During the night, this regiment was suddenly attacked by a force of about two thousand Khyberees. The Sikhs defended themselves within their stockade for above an hour, when their ammunition being spent, and the enemy still pressing hard upon them, they quitted their entrenchments in the hopes of effecting a retreat upon Ali Musjid. No sooner had the unhappy men evacuated their stronghold than they were surrounded by their merciless foes, and nearly the whole regiment was destroyed. Not twenty men, it was believed, escaped to bear these disastrous tidings to Peshawur. The little garrison in Ali Musjid had been effectually prevented from attempting a diversion in favour of their unfortunate allies, by a force of Khyberees, which were stationed so as to intercept the communication between the fort and the stockade. Had any part of the garrison, under such circumstances, quitted Ali Musjid, they must inevitably have been overwhelmed by the Khyberees, and in the darkness of night would, in all probability, have shared the fate of the Sikhs; but no doubt was entertained in Ali Musjid that the stockade would make good its defence.

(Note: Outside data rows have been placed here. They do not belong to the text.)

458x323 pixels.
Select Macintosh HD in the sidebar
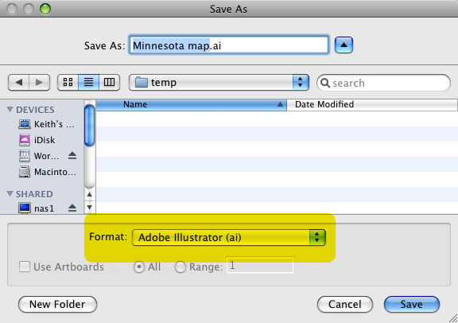[x=48, y=172]
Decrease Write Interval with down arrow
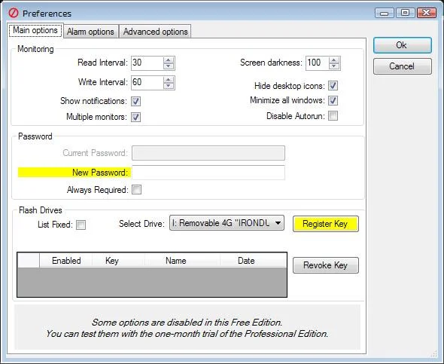Screen dimensions: 444x364 (x=169, y=86)
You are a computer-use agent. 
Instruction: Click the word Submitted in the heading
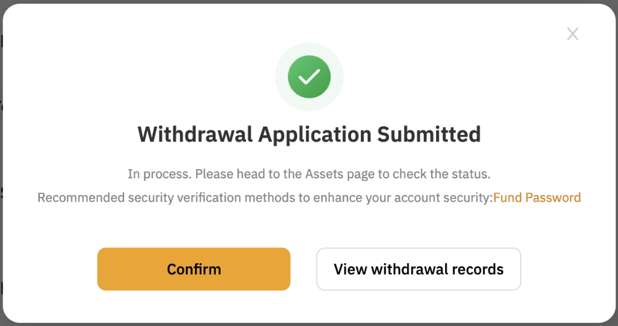click(x=429, y=133)
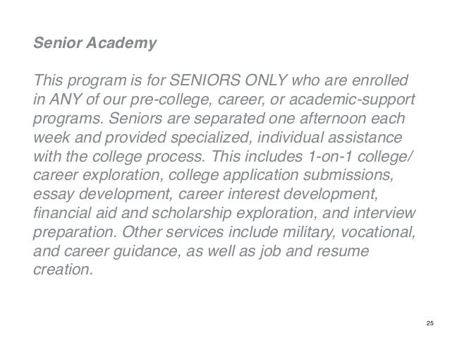The height and width of the screenshot is (338, 450).
Task: Select the words financial aid
Action: pos(75,213)
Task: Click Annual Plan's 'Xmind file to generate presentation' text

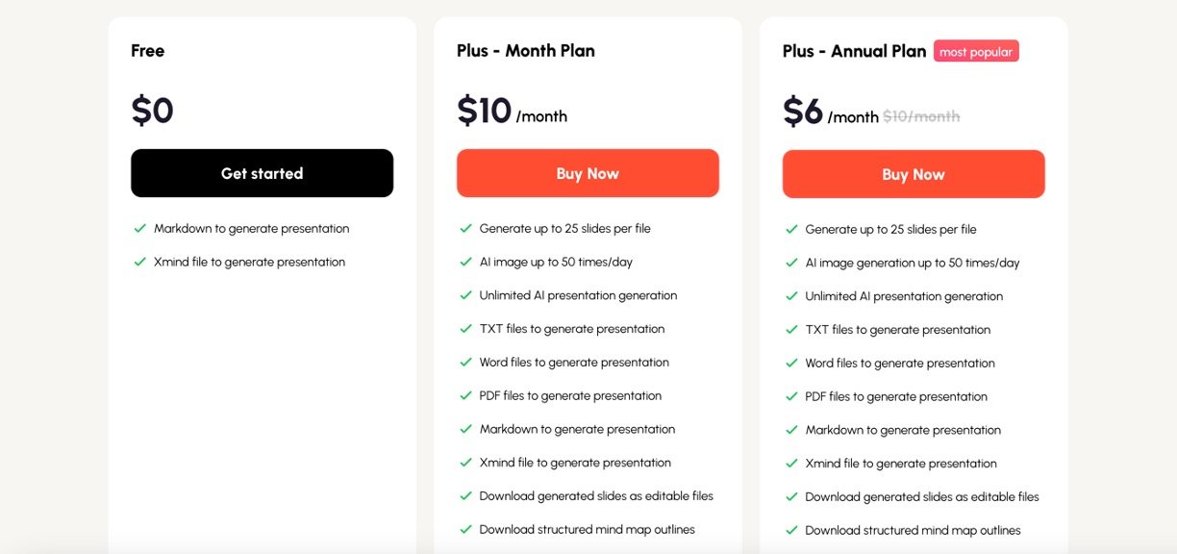Action: (x=901, y=464)
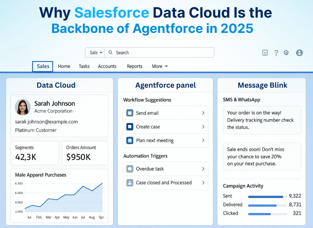
Task: Click the Overdue task trigger icon
Action: (x=130, y=169)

We arrived late in the afternoon, and encamped by this field of recent slaughter, which presented a dreary spectacle; the effluvia arising from the half buried bodies and limbs of the Sikhs was almost poisonous, though it seemed to give no inconvenience or nausea to the Pariah dogs and vultures who were enjoying the ample repast provided for them by and upon the lords of the creation.

An attack on our camp being anticipated at this place, orders were issued, prohibiting both officers and men from quitting the lines, and a chain of sentries were posted, in the evening, on the summit of the lower range of hills which encircled our camp.

None of my baggage having made its appearance at nightfall, I fully made up my mind to the loss of such part of the wreck as remained, and seated myself, for the night, on a rock, where, having loaded my pistols in anticipation of the Khyberees' visit, I awaited that important event.

It was a bright starlight night. All in camp were hushed in sleep, save the guardians of the lines, who testified their vigilance by striking the hours on a lugubrious sounding gong, or by the ringing of their arms as the patrols or reliefs traversed the encampment.

As I sat in contemplation of the still scene around me, the solemn thought occurred that in a very few hours, this deathlike stillness might be locked in that sleep to be disturbed only by the sound of the last trumpet. That band of eight hundred Sikhs, which lay here but five nights past, slept on, in all probability, (until aroused by the war notes of the Khyberees,) with the same careless security that my fellow-soldiers were now enjoying, and they awoke to be slain, in one short hour—

"A thing
O'er which the raven flaps her fun'ral wing."